Re: [PATCH v2 1/2] sched/fair: Take thermal pressure into account while estimating energy

From: Vincent Guittot
Date: Thu Jun 10 2021 - 08:40:48 EST


On Thu, 10 Jun 2021 at 14:30, Lukasz Luba <lukasz.luba@xxxxxxx> wrote:
>
>
>
> On 6/10/21 1:19 PM, Vincent Guittot wrote:
> > On Thu, 10 Jun 2021 at 12:37, Lukasz Luba <lukasz.luba@xxxxxxx> wrote:
> >>
> >>
> >>
> >> On 6/10/21 11:07 AM, Dietmar Eggemann wrote:
> >>> On 10/06/2021 11:04, Lukasz Luba wrote:
> >>>>
> >>
> >> [snip]
> >>
> >>>> Not always, it depends on thermal governor decision, workload and
> >>>> 'power actors' (in IPA naming convention). Then it depends when and how
> >>>> hard you clamp the CPUs.
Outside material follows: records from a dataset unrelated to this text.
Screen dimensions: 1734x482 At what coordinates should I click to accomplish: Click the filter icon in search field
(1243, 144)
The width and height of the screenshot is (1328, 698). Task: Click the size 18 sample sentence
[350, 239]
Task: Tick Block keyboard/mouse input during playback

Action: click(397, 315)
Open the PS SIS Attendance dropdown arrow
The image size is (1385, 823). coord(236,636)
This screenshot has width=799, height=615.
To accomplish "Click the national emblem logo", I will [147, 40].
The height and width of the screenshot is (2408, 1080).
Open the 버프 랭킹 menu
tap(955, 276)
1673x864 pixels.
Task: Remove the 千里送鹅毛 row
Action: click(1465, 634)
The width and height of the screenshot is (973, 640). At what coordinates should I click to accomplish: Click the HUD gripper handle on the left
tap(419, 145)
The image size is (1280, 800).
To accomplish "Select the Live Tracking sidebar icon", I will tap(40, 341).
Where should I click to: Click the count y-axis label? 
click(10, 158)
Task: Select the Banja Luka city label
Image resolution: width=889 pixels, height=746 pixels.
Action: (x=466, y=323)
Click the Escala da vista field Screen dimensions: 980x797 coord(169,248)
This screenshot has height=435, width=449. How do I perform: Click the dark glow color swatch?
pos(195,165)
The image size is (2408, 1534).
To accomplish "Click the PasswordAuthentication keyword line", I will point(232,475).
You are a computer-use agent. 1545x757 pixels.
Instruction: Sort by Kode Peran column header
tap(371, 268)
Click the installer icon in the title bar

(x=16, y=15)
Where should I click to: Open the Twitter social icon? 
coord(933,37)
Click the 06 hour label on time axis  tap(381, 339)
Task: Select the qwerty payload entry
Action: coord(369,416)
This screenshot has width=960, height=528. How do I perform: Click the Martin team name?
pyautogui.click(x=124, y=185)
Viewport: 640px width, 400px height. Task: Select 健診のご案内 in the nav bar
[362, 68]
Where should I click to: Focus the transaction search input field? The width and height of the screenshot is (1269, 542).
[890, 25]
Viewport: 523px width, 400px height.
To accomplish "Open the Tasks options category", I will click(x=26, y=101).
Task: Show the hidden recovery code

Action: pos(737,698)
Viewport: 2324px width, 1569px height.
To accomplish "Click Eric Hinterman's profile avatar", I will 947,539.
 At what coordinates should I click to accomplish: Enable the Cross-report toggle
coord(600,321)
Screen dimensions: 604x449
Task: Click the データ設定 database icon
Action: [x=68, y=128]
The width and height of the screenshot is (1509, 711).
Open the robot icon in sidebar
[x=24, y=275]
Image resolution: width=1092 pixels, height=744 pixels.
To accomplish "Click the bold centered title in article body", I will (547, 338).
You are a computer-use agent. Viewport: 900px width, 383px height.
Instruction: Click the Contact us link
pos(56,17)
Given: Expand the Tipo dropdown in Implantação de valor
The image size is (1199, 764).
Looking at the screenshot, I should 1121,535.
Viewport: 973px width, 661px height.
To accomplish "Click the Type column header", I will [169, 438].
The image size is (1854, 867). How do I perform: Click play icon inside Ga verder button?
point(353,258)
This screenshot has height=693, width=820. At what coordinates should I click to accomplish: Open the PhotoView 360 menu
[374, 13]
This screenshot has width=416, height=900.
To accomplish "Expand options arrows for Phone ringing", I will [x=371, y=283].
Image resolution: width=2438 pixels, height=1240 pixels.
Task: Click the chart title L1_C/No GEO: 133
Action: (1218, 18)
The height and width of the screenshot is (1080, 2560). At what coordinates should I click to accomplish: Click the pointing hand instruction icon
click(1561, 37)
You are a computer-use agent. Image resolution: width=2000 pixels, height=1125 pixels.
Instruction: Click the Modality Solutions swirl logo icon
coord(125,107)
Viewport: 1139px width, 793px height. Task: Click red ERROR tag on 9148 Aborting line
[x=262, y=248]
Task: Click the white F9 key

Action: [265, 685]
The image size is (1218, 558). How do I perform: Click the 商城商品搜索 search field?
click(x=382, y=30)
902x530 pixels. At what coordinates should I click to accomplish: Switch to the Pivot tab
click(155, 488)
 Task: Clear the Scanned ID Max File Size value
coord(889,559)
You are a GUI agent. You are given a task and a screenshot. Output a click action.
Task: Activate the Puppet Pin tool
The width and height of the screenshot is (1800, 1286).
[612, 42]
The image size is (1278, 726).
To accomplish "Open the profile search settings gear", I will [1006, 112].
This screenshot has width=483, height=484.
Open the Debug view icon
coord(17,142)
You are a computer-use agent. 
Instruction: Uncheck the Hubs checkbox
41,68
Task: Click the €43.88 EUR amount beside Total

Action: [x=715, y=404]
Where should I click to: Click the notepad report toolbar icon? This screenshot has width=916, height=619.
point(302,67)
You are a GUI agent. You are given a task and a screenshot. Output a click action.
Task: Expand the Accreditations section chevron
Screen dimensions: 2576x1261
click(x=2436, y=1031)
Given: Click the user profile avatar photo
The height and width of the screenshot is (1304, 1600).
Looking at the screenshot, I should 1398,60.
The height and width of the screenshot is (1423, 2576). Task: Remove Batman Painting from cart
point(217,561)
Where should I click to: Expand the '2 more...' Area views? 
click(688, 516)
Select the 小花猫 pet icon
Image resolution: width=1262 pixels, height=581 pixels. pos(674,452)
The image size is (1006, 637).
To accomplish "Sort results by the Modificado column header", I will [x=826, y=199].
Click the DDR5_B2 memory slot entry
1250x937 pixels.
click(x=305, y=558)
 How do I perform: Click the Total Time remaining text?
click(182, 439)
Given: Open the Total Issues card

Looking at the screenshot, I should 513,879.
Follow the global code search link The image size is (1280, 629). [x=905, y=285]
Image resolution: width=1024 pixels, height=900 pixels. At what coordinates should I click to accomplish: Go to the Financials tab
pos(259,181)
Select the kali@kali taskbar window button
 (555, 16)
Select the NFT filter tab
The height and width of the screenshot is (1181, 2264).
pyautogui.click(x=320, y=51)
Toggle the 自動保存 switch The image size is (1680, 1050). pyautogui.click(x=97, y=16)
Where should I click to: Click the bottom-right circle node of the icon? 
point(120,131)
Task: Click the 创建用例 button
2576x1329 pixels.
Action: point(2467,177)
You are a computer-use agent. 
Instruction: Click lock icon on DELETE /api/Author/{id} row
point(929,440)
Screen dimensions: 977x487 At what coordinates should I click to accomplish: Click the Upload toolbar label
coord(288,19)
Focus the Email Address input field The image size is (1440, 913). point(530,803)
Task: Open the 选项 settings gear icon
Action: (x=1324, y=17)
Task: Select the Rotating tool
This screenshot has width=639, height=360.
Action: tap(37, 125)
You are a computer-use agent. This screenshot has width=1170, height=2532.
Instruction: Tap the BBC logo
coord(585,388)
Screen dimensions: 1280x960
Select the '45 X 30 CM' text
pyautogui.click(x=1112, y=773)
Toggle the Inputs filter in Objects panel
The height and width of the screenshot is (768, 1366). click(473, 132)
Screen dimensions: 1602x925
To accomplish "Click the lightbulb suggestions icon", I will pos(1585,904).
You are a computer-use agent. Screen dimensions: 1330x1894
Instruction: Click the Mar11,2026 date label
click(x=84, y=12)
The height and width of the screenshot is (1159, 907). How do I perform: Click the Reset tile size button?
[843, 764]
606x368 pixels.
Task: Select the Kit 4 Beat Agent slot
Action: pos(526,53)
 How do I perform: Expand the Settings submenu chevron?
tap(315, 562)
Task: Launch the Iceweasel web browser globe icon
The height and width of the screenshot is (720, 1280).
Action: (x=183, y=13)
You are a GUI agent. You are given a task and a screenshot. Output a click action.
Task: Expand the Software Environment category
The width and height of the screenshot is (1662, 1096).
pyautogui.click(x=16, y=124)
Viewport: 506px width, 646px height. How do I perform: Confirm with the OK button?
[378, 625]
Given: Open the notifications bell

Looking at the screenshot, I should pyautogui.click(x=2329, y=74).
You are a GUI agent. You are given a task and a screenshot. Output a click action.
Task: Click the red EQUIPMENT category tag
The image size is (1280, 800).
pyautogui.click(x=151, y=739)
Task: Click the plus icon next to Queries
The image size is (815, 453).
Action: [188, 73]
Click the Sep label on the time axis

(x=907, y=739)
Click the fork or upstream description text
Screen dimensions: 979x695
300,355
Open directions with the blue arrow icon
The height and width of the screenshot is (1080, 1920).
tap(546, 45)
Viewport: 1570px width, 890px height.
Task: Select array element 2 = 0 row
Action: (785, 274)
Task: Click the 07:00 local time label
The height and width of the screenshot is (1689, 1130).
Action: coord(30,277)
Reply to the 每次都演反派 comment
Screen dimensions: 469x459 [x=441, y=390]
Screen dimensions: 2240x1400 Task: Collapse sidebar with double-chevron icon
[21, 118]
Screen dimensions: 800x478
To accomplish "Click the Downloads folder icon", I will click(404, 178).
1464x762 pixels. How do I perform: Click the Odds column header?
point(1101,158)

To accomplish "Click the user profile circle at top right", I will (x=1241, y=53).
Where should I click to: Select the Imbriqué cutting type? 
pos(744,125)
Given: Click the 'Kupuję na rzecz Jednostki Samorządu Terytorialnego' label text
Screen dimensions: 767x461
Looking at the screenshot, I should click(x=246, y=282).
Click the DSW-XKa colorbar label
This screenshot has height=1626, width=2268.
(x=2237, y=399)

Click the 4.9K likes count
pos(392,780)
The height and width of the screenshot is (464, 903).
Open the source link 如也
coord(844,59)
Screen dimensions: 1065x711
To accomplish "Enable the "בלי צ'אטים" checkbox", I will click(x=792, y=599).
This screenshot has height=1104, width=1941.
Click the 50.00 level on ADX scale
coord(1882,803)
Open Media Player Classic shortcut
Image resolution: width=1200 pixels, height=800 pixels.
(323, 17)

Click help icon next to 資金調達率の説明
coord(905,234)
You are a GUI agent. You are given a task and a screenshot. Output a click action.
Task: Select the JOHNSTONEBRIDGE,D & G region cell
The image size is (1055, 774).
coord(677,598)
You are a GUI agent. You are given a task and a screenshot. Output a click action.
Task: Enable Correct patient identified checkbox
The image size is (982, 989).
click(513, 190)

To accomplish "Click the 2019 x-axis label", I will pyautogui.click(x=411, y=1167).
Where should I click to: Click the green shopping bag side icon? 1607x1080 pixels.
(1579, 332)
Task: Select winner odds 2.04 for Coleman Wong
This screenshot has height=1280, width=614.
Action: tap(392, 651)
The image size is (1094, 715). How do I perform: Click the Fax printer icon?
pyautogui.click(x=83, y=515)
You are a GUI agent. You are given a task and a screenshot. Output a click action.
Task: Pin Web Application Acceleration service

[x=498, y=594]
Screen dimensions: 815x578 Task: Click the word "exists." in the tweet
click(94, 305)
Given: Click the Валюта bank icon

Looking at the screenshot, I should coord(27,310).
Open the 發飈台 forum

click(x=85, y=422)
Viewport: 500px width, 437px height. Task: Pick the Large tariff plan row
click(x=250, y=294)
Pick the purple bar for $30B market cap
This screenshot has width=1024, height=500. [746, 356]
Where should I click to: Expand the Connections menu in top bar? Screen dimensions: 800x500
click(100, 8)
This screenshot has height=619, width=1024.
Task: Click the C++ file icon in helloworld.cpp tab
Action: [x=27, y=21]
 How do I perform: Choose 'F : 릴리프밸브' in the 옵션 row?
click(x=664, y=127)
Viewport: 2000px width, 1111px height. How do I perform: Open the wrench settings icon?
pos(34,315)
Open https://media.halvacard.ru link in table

They (CPUs) don't have to be always
> >>>> overutilized, they might be even 50-70% utilized but the GPU reduced
> >>>> power budget by 2 Watts, so CPUs left with only 1W. Which is still OK
> >>>> for the CPUs, since they are only 'feeding' the GPU with new 'jobs'.
> >>>
> >>> All this pretty much confines the usefulness of you proposed change. A
> >>> precise description of it with the patches is necessary to allow people
> >>> to start from there while exploring your patches.
> >>
> >> OK, I see your point.
> >>
> >> [snip]
> >>
> >>>> True, I hope this description above would help to understand the
> >>>> scenario.
> >>>
> >>> This description belongs in the patch header. The scenario in which your
> >>> functionality would improve things has to be clear.
> >>> I'm sure that not everybody looking at this patches is immediately aware
> >>> on how IPA setups work and which specific setup you have in mind here.
> >>
> >> Agree. I will add this description into the patch header for v3.
> >>
> >> [snip]
> >>
> >>>>
> >>>> Yes, this code implementation tries to address those issues.
> >>>
> >>> The point I was making here is: why using the PELT signal
> >>> thermal_load_avg() and not per_cpu(thermal_pressure, cpu) directly,
> >>> given the fact that the latter perfectly represents the frequency clamping?
> >>>
> >>
> >> Good question. I wanted to be aligned with other parts in the fair.c
> >> like cpu_capacity() and all it's users. The CPU capacity is reduced by
> >> RT, DL, IRQ and thermal load avg, not the 'raw' value from the
> >> per-cpu variable.
> >>
> >> TBH I cannot recall what was the argument back then
> >> when thermal pressure geometric series was introduced.
> >> Maybe to have a better control how fast it raises and decays
> >> so other mechanisms in the scheduler will see the change in thermal
> >> as not so sharp... (?)
> >>
> >>
> >> Vincent do you remember the motivation to have geometric series
> >> in thermal pressure and not use just the 'raw' value from per-cpu?
> >
> > In order to have thermal pressure synced with other metrics used by
> > the scheduler like util/rt/dl_avg. As an example, when thermal
> > pressure will decrease because thermal capping is removed, the
> > utilization will increase at the same pace as thermal will decrease
> > and it will not create some fake spare cycle. util_avg is the average
> > expected utilization of the cpu, thermal pressure reflects the average
> > stolen capacity for the same averaging time scale but this can be the
> > result of a toggle between several OPP
> >
> > Using current capping is quite volatile to make a decision as it might
> > have changed by the time you apply your decision.
> >
>
> So for this scenario, where we want to just align EAS with SchedUtil
> frequency decision, which is instantaneous and has 'raw' value
> of capping from policy->max, shouldn't we use:
>
> thermal_pressure = arch_scale_thermal_pressure(cpu_id)

Yes you should probably use arch_scale_thermal_pressure(cpu) instead
of thermal_load_avg(rq) in this case



>
> instead of geometric series thermal_pressure signal?
>
> This would avoid the hassling with idle CPUs and not updated
> thermal signal.